As usual we start loading the packages that we will use in our notebook

In [38]:
import tensorflow as tf
import numpy as np
import pandas as pd
from sklearn import model_selection
from sklearn.preprocessing import LabelEncoder 
from nltk.corpus import stopwords #provides list of english stopwords
stop = stopwords.words('english')

In [39]:
#LET'S PRINT THE VERSION!!
tf.__version__

'2.0.0'

In [40]:
#PLEASE DOWNLOAD THE FILE HERE: https://www.kaggle.com/aashita/nyt-comments
train_df = pd.read_csv('CommentsApril2017.csv').sample(n=50000)

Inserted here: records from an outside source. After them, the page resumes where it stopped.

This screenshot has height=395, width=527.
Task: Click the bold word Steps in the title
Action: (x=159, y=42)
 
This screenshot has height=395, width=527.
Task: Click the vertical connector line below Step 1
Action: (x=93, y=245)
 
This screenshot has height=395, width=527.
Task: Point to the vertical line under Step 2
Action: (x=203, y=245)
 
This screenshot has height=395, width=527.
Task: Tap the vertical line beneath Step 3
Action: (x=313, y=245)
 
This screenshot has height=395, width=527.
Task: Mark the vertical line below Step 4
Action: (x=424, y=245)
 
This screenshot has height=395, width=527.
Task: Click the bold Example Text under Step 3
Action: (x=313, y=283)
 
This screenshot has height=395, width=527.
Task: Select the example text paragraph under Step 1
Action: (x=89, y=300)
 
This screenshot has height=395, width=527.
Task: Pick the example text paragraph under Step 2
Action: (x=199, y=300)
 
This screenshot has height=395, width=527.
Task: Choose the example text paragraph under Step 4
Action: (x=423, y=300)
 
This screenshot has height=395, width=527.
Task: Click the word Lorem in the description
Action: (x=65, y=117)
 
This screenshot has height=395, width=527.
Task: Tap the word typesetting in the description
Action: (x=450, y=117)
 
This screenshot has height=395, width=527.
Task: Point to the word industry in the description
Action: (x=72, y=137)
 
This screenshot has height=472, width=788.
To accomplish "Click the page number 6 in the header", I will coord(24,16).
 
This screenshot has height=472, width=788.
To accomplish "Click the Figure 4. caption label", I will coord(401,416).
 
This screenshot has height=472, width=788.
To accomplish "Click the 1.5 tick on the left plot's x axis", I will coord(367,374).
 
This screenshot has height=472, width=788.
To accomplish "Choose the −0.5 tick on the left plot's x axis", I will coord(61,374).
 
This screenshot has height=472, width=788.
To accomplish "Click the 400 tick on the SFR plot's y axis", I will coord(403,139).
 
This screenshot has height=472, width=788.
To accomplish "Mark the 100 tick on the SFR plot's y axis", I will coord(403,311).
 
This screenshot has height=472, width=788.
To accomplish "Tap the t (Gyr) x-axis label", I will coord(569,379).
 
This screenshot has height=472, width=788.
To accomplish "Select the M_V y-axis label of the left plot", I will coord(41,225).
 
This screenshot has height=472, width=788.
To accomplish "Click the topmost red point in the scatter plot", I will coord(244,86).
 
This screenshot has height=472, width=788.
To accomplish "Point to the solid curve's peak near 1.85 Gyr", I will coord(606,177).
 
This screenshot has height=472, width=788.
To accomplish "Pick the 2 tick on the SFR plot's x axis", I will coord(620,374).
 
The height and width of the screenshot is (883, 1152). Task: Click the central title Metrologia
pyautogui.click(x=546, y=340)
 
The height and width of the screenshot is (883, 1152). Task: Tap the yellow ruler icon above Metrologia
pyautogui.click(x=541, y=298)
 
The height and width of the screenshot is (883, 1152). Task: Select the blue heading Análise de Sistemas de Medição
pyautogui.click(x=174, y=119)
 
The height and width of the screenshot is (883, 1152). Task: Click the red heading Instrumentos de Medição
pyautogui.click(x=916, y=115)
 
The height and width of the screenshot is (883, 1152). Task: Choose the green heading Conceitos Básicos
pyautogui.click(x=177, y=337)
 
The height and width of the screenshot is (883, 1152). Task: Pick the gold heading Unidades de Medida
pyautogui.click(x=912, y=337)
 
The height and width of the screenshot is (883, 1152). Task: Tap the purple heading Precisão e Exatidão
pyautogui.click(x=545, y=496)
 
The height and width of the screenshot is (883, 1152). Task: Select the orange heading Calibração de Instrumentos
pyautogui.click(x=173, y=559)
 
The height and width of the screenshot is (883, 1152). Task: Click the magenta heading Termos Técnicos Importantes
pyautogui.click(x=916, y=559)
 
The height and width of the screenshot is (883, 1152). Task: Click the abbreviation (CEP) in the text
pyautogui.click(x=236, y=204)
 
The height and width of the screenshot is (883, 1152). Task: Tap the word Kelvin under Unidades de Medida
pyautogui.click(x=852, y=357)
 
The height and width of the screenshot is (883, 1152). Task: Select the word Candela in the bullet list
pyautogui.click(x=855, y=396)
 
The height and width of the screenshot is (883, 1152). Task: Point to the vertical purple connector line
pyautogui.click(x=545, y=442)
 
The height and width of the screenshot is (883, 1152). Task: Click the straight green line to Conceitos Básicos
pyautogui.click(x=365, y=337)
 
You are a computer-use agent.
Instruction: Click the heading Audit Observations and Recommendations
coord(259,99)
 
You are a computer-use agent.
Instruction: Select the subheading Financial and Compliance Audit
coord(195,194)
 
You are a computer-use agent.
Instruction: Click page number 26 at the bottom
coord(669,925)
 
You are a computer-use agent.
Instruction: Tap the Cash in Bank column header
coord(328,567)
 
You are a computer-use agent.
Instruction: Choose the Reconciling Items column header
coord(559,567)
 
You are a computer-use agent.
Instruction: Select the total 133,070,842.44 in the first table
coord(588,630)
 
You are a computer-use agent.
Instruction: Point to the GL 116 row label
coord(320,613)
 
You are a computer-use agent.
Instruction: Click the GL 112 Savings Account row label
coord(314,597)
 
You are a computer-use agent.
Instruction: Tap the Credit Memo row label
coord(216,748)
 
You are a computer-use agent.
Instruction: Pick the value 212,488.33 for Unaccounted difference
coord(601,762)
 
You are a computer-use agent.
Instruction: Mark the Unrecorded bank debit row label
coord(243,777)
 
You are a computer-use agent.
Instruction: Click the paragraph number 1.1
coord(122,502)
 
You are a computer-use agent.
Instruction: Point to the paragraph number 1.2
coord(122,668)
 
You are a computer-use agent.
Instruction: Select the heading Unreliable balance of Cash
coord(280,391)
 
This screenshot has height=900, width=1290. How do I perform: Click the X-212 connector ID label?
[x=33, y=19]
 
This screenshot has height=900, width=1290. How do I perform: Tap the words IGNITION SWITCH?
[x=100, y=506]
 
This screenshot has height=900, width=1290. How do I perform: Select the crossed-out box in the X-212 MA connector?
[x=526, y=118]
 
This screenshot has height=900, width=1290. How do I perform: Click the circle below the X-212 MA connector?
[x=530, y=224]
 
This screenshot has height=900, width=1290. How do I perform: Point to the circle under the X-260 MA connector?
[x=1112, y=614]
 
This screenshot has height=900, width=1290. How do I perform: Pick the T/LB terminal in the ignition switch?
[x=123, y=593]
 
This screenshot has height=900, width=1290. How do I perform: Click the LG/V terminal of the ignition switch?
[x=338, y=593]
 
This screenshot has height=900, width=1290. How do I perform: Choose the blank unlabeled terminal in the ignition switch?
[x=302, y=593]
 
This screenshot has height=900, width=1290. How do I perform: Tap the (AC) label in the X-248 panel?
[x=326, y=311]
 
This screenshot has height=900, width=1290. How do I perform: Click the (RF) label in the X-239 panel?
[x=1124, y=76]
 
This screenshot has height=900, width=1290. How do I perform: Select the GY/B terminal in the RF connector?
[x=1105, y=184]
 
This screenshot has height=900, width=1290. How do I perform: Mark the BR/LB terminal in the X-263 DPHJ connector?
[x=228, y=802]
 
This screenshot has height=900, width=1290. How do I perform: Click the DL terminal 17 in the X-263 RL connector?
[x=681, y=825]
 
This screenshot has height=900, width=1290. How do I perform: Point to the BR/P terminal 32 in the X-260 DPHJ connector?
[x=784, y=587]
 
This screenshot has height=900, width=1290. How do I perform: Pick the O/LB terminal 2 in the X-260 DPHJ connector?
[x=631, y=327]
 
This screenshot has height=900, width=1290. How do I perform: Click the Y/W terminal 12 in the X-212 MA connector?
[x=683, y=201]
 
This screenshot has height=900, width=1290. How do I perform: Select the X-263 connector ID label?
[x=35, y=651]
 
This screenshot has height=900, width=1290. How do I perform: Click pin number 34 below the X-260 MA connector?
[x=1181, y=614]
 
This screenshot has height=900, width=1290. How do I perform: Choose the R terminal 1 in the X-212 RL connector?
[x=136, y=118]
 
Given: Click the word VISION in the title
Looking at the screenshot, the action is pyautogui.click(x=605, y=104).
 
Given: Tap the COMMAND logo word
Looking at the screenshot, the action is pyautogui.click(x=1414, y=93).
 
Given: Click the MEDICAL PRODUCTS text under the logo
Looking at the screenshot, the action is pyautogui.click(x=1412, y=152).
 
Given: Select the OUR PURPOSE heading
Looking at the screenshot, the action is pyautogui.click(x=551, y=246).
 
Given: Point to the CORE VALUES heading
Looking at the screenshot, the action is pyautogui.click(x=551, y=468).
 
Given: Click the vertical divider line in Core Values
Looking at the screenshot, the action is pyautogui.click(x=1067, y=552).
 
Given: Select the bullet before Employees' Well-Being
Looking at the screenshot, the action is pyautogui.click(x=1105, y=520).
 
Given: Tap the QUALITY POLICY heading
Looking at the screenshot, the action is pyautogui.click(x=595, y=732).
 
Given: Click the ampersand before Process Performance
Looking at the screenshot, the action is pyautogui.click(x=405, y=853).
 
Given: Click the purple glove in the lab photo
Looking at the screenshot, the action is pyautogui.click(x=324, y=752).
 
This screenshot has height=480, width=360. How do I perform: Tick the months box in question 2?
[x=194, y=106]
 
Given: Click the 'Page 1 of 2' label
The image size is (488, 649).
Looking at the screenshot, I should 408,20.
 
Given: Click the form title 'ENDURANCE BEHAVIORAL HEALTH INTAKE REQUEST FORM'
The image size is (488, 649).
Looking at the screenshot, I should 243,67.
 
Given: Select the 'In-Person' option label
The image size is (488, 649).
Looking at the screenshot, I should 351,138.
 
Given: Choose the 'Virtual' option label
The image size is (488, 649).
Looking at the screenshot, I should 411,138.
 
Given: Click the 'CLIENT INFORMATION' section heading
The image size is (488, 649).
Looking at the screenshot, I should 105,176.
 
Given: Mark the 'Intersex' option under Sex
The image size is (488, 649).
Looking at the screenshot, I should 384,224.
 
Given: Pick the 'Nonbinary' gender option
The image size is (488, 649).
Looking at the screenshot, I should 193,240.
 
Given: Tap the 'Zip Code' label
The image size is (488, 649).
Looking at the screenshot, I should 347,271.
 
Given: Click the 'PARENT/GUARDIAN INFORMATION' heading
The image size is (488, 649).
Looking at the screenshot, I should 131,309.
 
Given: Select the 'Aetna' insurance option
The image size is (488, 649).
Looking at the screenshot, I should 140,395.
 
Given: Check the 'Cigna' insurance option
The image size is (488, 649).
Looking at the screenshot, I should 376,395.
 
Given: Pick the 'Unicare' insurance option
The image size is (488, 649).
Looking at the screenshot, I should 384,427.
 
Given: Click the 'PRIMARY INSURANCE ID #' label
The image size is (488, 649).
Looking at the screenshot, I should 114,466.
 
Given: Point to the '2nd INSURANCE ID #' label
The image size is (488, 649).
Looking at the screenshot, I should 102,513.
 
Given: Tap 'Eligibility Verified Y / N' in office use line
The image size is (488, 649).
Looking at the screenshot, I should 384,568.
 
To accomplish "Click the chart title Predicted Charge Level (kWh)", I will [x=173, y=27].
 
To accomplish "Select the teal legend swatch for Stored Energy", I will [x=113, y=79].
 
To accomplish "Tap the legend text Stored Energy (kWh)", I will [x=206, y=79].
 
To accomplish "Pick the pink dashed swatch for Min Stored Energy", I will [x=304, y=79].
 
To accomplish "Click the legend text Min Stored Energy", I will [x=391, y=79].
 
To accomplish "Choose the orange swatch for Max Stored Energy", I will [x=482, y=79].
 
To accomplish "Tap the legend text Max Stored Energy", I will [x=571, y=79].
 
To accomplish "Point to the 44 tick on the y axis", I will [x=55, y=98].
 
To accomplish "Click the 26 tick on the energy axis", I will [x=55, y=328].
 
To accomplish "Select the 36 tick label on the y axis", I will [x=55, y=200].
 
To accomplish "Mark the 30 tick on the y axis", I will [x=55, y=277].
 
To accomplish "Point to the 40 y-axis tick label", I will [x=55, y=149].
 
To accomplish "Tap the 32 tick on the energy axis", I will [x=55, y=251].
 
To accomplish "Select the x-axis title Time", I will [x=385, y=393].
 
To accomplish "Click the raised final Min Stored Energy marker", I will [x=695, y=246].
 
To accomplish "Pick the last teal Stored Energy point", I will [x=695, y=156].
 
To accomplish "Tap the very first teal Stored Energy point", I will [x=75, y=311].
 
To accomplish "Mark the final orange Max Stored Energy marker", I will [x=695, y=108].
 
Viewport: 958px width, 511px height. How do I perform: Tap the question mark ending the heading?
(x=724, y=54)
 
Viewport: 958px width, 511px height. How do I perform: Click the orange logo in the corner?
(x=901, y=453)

  interactivity=interactivity, compiler=compiler, result=result)


In [41]:
len(train_df)

50000

In [42]:
classes = len(np.unique(train_df['newDesk'])) #we print the length, not a big one but sufficient

A key step is to label encode the target variable from text to number


In [43]:
Y = train_df['newDesk']
encoder = LabelEncoder()
encoder.fit(Y)
Y = encoder.transform(Y)
Y = tf.keras.utils.to_categorical(
    Y,
    num_classes=classes#equals to the number of languages
    
)

As we mentioned in the slides we will perform the previous text processing steps except for stopword removal.

In [44]:
train_df['sentence_lower'] = train_df["commentBody"].str.lower()
train_df['sentence_no_punctuation'] = train_df['sentence_lower'].str.replace('[^\w\s]','')
train_df['sentence_no_punctuation'] = train_df["sentence_no_punctuation"].fillna("fillna")
train_df['sentence_no_punctuation'] = train_df['sentence_no_punctuation'].apply(lambda x: ' '.join([word for word in x.split() if word not in (stop)]))


In [45]:
max_features=5000 #we set maximum number of words to 5000
maxlen=100 #we set maximum sequence length to 400

In [46]:
tok = tf.keras.preprocessing.text.Tokenizer(num_words=max_features) #again tokenizer step

In [47]:
tok.fit_on_texts(list(train_df['sentence_no_punctuation'])) #fit to cleaned text

In [48]:
print(len(tok.word_index))
vocab_size = len(tok.word_index)+1
#this represents the number of words that we tokenize different from max_features but necessary for
#the definition of the dimension of the embedding space

110867


In [49]:
train_df = tok.texts_to_sequences(list(train_df['sentence_no_punctuation'])) #this is how we create sequences
train_df = tf.keras.preprocessing.sequence.pad_sequences(train_df, maxlen=maxlen) #let's execute pad step

In [50]:

from sklearn.model_selection import train_test_split #divide into train and test set

In [51]:
X_train, X_test, y_train, y_test = train_test_split(train_df, Y, test_size=0.1, random_state=42)

In [52]:
embedding_dim = 50 #this is the final dimension of the embedding space.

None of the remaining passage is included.